Pages

Sunday, March 18, 2012

Paper Should Be a Four-Letter Word!

Have you filed your tax return yet? Tax time is a great time to do an archive or purging of your paper files, or to convert piles into files! Whether you have done you taxes yet or not, this will help a lot, unless of course you are already perfectly organized in the paper department!

You can probably get away with three files or sets of files for tax paperwork:

-Permanent or Reference Files
-Yearly Forms
-Supporting Documents and Receipts

You can keep a spot under Finances for the permanent files and yearly forms, but move them to a special "tax box" to work with them at tax time, and to leave them in when tax time is over.

If this seems advanced to you, start with the seven Family Manager departments to create folders for filing things away as they come into your home. That's right, just seven! You should add an eighth for personal legal files, like passports, birth certificates, etc. You should be able to grab those things in case of emergency.

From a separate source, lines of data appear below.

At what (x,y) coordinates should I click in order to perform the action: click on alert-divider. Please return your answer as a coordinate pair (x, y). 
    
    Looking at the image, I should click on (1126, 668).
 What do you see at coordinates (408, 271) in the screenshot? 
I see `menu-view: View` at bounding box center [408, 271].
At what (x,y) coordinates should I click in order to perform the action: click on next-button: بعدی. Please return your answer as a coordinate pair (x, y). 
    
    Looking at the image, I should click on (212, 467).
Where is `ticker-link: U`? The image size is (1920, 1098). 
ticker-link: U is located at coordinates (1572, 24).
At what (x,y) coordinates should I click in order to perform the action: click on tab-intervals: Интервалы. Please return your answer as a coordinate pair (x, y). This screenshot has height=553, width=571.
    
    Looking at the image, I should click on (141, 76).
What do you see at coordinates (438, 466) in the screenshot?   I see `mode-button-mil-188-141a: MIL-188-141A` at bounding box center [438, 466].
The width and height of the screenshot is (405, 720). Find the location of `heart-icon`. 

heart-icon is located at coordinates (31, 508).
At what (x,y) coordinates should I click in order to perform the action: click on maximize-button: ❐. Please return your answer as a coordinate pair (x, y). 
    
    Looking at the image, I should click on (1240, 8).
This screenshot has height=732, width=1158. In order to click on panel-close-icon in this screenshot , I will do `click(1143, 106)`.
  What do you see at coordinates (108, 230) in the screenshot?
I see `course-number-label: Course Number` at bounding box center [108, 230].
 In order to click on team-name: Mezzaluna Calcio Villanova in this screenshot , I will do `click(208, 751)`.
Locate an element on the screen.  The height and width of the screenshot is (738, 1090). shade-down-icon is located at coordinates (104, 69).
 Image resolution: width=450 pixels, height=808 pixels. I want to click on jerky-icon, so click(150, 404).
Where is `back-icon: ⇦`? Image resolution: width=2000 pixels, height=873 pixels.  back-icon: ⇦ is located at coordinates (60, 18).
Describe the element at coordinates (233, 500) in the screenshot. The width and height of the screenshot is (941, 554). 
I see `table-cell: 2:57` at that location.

Paper work, like organizing and showering, is something that you can't just do once and be done with forever. It's an ongoing process which you can perfect as time goes by. You need to start somewhere. If you are drowning right now, the best place to start is with what just came in this week, or even today! Start the following habits to plug this stress-producing time leak now:

  1. Don't let junk mail touch a flat surface in your home, or anything that you are undecided about for that matter. If you don't have a shredder, either get one, or create a bin for junk mail with your name and address on it and take it to a local office store to be shredded when you also have another errand there. Go to www.optoutprescreen.com if you would like to sign up to receive less junk mail in the first place, and consider carefully before “signing up” for things which require your mailing address.
  2. As soon as you receive important papers you need to file at home, resist the urge to fold them in half. Instead, three-fold them to fit in a business envelope to make it easier to file when you get home. Better yet, carry a pocket folder in a situation in which you know you will be receiving paperwork, or even a labeled manila folder so all you have to do is drop it in the cabinet when you get back home.
  3. Have an inbox for incoming papers which is relatively small. Ruthlessly move papers to that box, and go through it when it is full. Have a pocket folder for quarterly receipts in that inbox, and keep all receipts with your card numbers, associated warranties, possibility of returns, or tax deductions. (Keep a separate pocket for any business.)
  4. Use cash as much as possible for non tax-deductible receipts, so that you may simply toss/not accept receipts for those items.
  5. Don't try to get your paperwork “done.” Just try to keep it flowing and train yourself to get papers “home.”

What other paperwork questions do you have?